The first half of the book takes the reader through Kahn's childhood to the time when he first got a job at the Herald Tribune, then to the time when he became the beat writer for the Dodgers in 1952, a season after watching the heartbreak of Bobby Thomson's infamous "Shot Heard 'Round the World" of off Dodger pitcher Ralph Branca the year before. He writes of the games, the NL Pennant wins in the following years (and subsequent World Series defeats), and the experience of being a traveling sportswriter covering a team that he rooted for. (One of the best lines occurs at the end of the book in his reflection for the millenium, when he talks about the press box being neutral. He says, "I was neutral, alright. Neutral for the Dodgers.") He tells of it all in a very unique writing style, and his analogies, metaphors, and dry wit - "Any newspaperman who speaks of the 'music' of rolling presses is either faking, or has had so much to drink that he will next sentimentalize appendicitis" - are simply unmatched.

The best part of the whole experience that he shares, though, is his interaction with the players. He tells the tale of the players during his seasons on the field, but the second half of the book is dedicated to the lives of the Brooklyn Dodgers after they all retired.

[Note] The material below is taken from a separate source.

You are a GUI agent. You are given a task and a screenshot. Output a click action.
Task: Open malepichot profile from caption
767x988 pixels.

He catches up with Gil Hodges, who had gone on to manage the Mets. He catches up with Preacher Roe, who had retired to operate a supermarket in West Plains, MO. He talks to Carl Furillo, a bitter outfielder who was blackballed after calling a lawyer over a contract grievance and went on to work on the original construction of the World Trade Center in New York City. Pitcher Joe Black, outfielder Duke Snider, Jackie Robinson - there are tales of recollection from all of them. Of particular note in the book are the post-baseball stories of pitcher Carl Erskine and catcher Roy Campanella.

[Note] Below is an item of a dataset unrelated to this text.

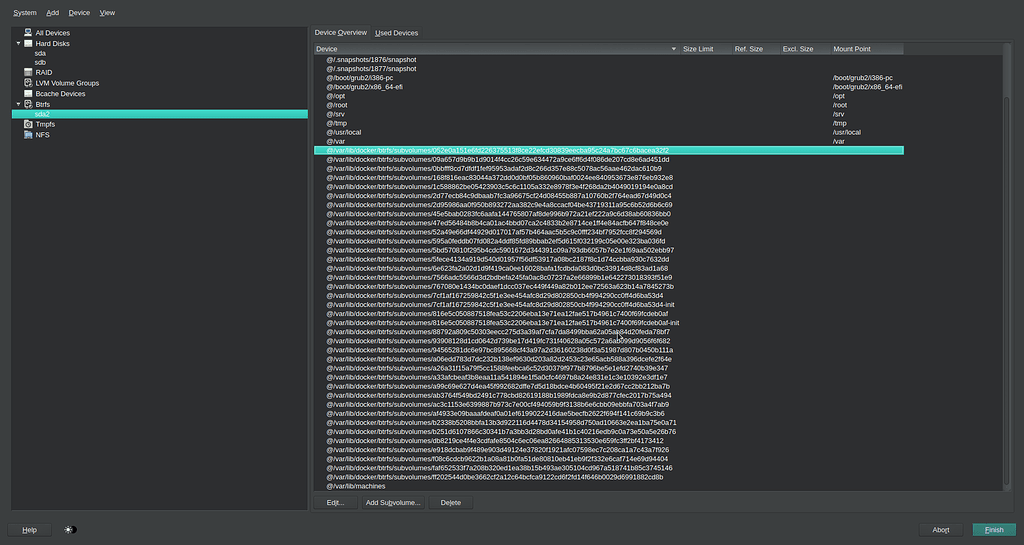
Task: Click the Tmpfs icon in sidebar
Action: coord(28,124)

Erskine was always good for a line. One of his best was, "I've had my best luck with Stan Musial by throwing him my best pitch and backing up third base." However, his life turned far more serious after baseball, and his personality was what would help him through it. His son, Jimmy Erskine, was born with a developmental disability; he was mentally retarded. When Kahn catches up with Carl Erskine, he speaks of Carl and Jimmy, father and son, splashing in the pool. Though there were many baseball memories shared between Kahn and Erskine, nothing is as touching as the depictions of Carl and Jimmy Erskine together.

Campanella, the black catcher that was as good as any in baseball, also has a story that would seem tragic to most. He would play as an interesting supporting character in any fiction book or movie, and his trademark of butchering words - "onliest" instead of "only" - would get a laugh out of any audience. When the story turns tragic and trying, Campanella seems like the perfect guy to fit that role. It is all too real, though. After baseball, the man they called "Campy" was in a car accident, and he became a paraplegic. When Kahn catches up with Campy, he is in a wheelchair, and he has a new wife after his first wife left him. The same quiet, fighting spirit that helped Campy catch double- and triple-headers in the Negro Leagues shows through beautifully in Kahn's narration of the meetings between the two in the 1970's. Campy would live into the 1990's, fighting adversity the whole way, just like he and the rest of Major League Baseball's original African-Americans did in the 1940's and 1950's.

Kahn's book is one that will be on my shelf for the rest of my life. Its story belongs in fiction, but it is a non-fiction book, something that is so tangible for many, yet so much a figment of everybody's imagination. Simply put, it is a must-read. Even non-baseball fans would enjoy the narration as told by Roger Kahn. It is a true classic.